Perhaps if it were not so tedious, I would feel some note of warmth for it, but each person of whom I did wish to read at goodly length did disappear or leave all too quickly, and those left behind were strange men of small stature and hairy feet.

Aye, and they walked. It were a book about walking. Why wish I to read a book in which naught occurs but an unending journey on foot? Why had they not enough horses? Why took they not a carriage? Why took they not a car? I have read of cars, and heard tell of them, and how quickly they may speed across the land at seventy mile in a single hour with the power of four hundred horse.

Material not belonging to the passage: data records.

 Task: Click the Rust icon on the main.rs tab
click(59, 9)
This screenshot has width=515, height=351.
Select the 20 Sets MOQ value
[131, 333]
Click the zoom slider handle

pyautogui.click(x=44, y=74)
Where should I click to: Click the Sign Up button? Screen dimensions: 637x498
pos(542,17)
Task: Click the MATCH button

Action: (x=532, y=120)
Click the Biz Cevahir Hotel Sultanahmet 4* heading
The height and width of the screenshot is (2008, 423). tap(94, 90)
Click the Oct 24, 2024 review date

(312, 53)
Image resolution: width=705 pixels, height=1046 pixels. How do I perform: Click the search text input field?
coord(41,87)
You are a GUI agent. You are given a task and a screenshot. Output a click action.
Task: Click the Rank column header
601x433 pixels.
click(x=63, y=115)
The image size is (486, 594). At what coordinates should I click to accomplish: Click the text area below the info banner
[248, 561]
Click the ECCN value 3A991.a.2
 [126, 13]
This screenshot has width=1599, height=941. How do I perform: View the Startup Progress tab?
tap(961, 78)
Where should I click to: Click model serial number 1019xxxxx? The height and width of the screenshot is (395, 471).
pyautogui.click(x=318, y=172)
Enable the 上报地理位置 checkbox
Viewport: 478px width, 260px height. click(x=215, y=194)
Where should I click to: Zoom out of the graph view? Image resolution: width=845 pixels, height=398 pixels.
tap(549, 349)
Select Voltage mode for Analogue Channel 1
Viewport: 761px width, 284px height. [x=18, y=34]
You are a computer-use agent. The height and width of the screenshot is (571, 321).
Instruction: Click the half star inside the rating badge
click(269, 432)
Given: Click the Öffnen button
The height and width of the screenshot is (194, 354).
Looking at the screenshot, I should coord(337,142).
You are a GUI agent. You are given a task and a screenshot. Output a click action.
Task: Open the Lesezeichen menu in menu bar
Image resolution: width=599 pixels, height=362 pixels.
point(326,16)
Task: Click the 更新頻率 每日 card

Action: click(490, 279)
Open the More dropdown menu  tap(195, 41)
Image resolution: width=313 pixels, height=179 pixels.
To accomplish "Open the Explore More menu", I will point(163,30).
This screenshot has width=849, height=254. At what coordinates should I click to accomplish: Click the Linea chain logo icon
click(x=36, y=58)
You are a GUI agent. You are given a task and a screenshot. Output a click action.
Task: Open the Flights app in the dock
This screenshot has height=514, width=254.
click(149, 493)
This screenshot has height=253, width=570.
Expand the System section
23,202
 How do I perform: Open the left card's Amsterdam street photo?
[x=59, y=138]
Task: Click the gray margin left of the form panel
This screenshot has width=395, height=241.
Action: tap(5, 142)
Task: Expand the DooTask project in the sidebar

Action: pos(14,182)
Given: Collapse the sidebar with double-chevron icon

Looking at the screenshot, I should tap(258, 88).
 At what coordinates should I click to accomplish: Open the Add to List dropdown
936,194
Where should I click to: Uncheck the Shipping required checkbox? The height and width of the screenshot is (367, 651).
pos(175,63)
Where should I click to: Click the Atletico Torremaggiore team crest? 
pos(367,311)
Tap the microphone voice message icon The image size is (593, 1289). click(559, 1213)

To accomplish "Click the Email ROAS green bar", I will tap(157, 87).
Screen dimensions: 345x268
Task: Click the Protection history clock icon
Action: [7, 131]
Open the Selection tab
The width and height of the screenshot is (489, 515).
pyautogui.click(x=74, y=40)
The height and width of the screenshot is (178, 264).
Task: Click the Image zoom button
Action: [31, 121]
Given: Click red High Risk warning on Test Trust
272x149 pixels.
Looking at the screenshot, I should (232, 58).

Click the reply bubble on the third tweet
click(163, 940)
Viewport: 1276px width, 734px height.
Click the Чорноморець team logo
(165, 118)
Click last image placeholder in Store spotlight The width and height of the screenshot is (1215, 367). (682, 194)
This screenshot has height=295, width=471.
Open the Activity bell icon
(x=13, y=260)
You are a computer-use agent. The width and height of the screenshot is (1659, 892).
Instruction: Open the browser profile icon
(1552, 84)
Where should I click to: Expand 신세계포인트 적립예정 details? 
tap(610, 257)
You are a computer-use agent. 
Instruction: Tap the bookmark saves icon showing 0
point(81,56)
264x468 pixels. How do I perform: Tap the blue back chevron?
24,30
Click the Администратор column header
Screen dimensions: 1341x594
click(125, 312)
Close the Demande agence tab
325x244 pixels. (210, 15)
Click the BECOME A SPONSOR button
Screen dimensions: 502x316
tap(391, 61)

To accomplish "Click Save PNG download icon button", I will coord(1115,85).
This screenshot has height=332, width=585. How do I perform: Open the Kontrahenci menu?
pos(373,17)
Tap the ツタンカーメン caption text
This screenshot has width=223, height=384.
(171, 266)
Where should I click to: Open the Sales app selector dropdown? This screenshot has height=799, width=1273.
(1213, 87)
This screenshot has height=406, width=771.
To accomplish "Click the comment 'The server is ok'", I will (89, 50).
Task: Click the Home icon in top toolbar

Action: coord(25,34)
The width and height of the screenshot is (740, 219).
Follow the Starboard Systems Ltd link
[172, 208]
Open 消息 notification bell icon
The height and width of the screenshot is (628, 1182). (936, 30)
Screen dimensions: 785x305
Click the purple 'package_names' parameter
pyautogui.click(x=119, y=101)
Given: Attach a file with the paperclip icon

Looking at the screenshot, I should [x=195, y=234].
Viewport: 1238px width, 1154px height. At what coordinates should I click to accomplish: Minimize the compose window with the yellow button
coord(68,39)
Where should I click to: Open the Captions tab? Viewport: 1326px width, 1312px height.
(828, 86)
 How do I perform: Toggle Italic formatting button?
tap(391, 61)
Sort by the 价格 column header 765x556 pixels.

It were a much better book, I think, if Frodo Baggins did have a car.

...

Aye, I would take a car to Mordor.

Sample RP: [3-5 paragraphs, 3rd Person POV]

Abigail peered out of her room, a look of bewilderment on her face. The door did not lead to other rooms in her uncle’s home in Salem, but to a long corridor lined with many doors - some of them unlike any doors she had ever seen before in her life. She peered left and right, then stepped out, half expecting the hall to dissolve and leave her in a waking state as had happened so often before. On those nights, she had searched for John Proctor.

But that was long ago; John Proctor was dead and buried by now, and, if Abigail knew herself well enough, so was she. So what, then, was this place? Hell? No, this was nothing like the fiery pit her uncle had so often preached at Sunday service. This was just a hallway. She saw nothing of interest, nothing to point her in any particular direction, and so she turned back to her room once more.

It was then that a little sign caught her attention. She closed the door gently, decisively following the direction indicated by the arrow on the sign, and came to a large, open room filled with strange structures. On one of these structures was a woman, dressed so scantly it made Abigail blush at the sight; she seemed to be running, though she remained in one place. Abigail stole glances at the woman from time to time from the doorway, trying to remain inconspicuous.

A previous TLV thread in which Abigail and Kurt argue, and she enlists Luigi Largo to kill her "husband".

Special Notes: Updates since the last time she was aboard have been added to the personality and history sections.